Résumé de la décision
La décision concerne un litige entre la société Pradon et l'administration des douanes suite à l'importation de deux lots de cannelle de Chine. La société a dédouané ces marchandises sous des licences d'importation, mais l'administration a constaté que les produits avaient été revendus avant leur dédouanement, entraînant une assignation de la société pour une infraction douanière. Les juges du fond ont débouté l'administration, affirmant que la société avait respecté les dispositions du Code des douanes. Toutefois, la Cour de cassation a cassé et annulé le jugement en ce qui concerne la fausse déclaration du destinataire, renvoyant l'affaire devant la cour d'appel de Nîmes.
Arguments pertinents
1. Sur la valeur déclarée : Le jugement attaqué a été critiqué pour ne pas avoir retenu le prix de revente comme base de la valeur à déclarer. Cependant, les juges ont constaté que la société Pradon avait déclaré le prix d'achat majoré des frais jusqu'au lieu d'importation, sans preuve que ce prix soit inférieur aux autres prix définis par l'article 35 du Code des douanes. Ainsi, le jugement a été justifié par le respect des dispositions légales.
- Citation pertinente : "LA PREUVE N'EST PAS RAPPORTEE QUE CE PRIX SOIT INFERIEUR AUX AUTRES PRIX DEFINIS PAR LEDIT ARTICLE."

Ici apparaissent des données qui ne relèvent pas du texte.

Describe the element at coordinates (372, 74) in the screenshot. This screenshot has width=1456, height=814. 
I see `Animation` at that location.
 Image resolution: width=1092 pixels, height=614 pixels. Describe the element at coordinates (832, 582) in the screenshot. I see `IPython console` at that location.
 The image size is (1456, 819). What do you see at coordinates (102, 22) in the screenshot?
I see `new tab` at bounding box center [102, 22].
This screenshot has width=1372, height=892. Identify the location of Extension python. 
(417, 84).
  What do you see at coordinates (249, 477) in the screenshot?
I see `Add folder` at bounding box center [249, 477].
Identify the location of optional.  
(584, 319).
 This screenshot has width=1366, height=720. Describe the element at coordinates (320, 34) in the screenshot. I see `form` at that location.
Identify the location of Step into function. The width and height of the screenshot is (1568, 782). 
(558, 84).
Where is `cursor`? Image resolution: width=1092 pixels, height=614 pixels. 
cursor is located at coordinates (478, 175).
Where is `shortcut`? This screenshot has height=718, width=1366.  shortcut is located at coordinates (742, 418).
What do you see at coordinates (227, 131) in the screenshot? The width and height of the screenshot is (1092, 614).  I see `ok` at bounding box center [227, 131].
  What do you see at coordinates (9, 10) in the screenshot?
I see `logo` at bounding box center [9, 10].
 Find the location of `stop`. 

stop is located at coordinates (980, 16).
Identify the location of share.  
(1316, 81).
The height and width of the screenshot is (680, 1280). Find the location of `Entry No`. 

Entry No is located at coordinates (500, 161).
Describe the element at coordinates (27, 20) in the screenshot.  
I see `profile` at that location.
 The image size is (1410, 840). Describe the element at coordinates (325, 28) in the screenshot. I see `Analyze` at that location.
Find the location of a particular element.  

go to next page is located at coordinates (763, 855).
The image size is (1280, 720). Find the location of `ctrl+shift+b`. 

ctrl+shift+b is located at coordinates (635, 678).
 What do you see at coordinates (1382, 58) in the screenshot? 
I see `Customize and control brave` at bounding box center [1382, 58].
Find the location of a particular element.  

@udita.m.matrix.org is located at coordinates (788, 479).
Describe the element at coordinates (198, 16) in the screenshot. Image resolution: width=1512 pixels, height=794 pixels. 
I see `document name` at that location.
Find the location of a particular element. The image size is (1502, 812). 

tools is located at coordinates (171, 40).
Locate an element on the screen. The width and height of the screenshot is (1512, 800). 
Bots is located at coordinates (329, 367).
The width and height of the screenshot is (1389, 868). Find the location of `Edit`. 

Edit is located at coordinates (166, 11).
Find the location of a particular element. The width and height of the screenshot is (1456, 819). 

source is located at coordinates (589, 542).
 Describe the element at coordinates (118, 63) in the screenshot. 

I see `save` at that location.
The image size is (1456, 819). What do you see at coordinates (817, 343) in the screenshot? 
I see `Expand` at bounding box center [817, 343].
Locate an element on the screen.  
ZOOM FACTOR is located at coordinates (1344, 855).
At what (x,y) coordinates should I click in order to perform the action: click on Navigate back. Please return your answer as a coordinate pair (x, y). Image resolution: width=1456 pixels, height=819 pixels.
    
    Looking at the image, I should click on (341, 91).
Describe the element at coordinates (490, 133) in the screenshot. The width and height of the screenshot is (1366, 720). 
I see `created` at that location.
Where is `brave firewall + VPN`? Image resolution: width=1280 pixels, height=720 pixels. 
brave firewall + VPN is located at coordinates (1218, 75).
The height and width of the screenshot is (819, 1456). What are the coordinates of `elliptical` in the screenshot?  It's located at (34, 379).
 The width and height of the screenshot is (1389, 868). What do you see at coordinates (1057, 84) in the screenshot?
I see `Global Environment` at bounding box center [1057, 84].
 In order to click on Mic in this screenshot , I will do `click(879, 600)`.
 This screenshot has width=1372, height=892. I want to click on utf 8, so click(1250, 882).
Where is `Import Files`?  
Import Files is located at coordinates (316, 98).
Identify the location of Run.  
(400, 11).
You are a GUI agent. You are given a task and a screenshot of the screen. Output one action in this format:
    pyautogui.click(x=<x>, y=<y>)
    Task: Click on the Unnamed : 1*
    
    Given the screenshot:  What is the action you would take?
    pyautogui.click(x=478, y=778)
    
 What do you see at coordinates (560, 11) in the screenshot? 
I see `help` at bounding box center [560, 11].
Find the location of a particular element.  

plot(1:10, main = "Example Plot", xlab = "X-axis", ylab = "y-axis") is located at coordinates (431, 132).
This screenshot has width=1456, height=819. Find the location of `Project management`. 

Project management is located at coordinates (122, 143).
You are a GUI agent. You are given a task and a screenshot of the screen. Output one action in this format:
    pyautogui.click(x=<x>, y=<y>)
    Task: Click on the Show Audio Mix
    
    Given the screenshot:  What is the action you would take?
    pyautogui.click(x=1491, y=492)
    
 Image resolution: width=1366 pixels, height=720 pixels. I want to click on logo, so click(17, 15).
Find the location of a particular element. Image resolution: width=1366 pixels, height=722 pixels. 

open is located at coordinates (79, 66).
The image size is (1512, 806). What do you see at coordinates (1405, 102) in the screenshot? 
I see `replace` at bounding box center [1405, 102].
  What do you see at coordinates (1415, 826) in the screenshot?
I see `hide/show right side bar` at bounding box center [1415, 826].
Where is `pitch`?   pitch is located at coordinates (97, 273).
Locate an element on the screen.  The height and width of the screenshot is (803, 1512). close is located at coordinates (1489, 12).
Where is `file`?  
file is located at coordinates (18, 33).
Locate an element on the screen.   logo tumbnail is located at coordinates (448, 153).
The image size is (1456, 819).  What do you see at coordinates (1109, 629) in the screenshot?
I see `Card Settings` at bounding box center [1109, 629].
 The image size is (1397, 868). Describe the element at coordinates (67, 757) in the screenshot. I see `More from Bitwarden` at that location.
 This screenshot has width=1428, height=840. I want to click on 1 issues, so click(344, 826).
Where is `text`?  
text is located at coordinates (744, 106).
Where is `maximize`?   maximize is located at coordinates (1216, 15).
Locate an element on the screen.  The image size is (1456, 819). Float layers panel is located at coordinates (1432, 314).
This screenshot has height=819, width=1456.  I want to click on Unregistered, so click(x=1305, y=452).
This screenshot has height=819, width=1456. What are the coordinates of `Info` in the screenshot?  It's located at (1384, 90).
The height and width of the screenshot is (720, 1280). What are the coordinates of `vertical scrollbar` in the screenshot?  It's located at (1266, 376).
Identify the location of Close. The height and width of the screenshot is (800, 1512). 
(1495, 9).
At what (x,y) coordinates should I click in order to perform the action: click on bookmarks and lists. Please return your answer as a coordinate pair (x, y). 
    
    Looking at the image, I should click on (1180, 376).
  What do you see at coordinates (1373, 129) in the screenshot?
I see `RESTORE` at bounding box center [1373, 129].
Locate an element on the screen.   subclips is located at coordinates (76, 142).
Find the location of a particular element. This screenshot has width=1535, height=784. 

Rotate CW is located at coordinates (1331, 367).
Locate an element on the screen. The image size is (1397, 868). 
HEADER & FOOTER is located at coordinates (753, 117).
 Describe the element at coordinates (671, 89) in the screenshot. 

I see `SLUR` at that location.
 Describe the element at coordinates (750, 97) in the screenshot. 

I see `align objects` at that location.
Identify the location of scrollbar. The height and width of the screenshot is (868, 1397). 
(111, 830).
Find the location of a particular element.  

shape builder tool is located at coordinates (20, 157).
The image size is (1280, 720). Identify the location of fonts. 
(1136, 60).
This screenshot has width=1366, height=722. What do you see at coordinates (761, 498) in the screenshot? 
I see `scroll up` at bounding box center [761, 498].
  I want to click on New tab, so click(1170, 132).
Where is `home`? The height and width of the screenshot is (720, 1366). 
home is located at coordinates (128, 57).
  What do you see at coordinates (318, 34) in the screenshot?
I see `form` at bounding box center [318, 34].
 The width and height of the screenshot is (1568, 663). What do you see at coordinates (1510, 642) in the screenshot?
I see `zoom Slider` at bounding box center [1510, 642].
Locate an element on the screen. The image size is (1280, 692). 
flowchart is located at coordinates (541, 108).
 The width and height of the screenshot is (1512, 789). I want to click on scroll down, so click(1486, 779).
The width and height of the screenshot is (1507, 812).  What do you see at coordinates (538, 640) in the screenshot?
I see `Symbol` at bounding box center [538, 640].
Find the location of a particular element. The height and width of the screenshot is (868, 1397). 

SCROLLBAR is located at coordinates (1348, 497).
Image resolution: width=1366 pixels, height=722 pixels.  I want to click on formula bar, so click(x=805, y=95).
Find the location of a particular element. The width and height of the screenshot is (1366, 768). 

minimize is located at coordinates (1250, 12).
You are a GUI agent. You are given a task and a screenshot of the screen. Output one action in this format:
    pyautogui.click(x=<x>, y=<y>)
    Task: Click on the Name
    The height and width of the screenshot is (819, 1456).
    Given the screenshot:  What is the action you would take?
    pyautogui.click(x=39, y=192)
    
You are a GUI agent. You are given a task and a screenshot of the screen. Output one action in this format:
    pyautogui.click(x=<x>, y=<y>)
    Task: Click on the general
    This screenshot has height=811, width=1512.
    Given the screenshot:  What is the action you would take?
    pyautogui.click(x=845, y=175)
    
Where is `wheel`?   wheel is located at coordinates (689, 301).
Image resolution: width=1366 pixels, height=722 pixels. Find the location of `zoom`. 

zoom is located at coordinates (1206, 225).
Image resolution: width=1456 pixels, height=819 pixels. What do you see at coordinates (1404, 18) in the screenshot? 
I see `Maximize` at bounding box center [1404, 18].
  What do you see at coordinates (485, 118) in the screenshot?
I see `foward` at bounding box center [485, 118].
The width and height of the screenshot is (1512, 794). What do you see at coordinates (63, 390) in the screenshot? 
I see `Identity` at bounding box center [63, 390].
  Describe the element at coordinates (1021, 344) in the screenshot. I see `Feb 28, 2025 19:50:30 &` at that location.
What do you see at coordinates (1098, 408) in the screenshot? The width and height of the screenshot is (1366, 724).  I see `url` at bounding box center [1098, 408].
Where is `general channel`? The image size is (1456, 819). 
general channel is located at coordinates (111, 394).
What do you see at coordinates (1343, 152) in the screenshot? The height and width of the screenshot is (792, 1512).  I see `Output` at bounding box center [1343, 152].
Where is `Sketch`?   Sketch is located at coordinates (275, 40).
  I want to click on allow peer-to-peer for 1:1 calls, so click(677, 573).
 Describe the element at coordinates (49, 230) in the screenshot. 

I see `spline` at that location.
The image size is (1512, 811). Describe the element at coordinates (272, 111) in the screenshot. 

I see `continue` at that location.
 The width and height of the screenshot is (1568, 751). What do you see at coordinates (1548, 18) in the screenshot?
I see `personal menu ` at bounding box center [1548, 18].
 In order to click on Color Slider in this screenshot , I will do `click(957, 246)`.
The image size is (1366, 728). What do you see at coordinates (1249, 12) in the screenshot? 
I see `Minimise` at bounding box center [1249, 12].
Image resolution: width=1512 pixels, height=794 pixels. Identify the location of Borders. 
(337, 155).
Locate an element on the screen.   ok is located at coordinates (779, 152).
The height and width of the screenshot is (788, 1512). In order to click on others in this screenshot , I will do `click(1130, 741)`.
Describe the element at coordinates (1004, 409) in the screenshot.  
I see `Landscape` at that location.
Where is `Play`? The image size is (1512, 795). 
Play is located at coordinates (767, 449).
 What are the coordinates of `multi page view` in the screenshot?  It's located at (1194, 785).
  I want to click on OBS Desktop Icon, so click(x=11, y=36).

2. Sur l'infraction douanière : L'administration des douanes a soutenu que la société avait commis une infraction en ne déclarant pas des marchandises prohibées. Cependant, les juges ont établi que les licences avaient accompagné la marchandise et qu'aucune opération interdite n'avait été pratiquée.
- Citation pertinente : "AUCUNE DES OPERATIONS SUR LES LICENCES, INTERDITES PAR L'ARTICLE 38 DU CODE DES DOUANES, N'A ETE PRATIQUEE."
3. Sur la fausse déclaration du destinataire : La Cour a relevé que le tribunal n'avait pas examiné si la vente de la marchandise flottante avait affecté la qualité de destinataire réel de la société au moment du dédouanement. Cela a conduit à une absence de base légale pour le rejet de la demande de l'administration.
- Citation pertinente : "LE TRIBUNAL, EN REJETANT LA DEMANDE DE L'ADMINISTRATION, N'A PAS DONNE DE BASE LEGALE A SA DECISION."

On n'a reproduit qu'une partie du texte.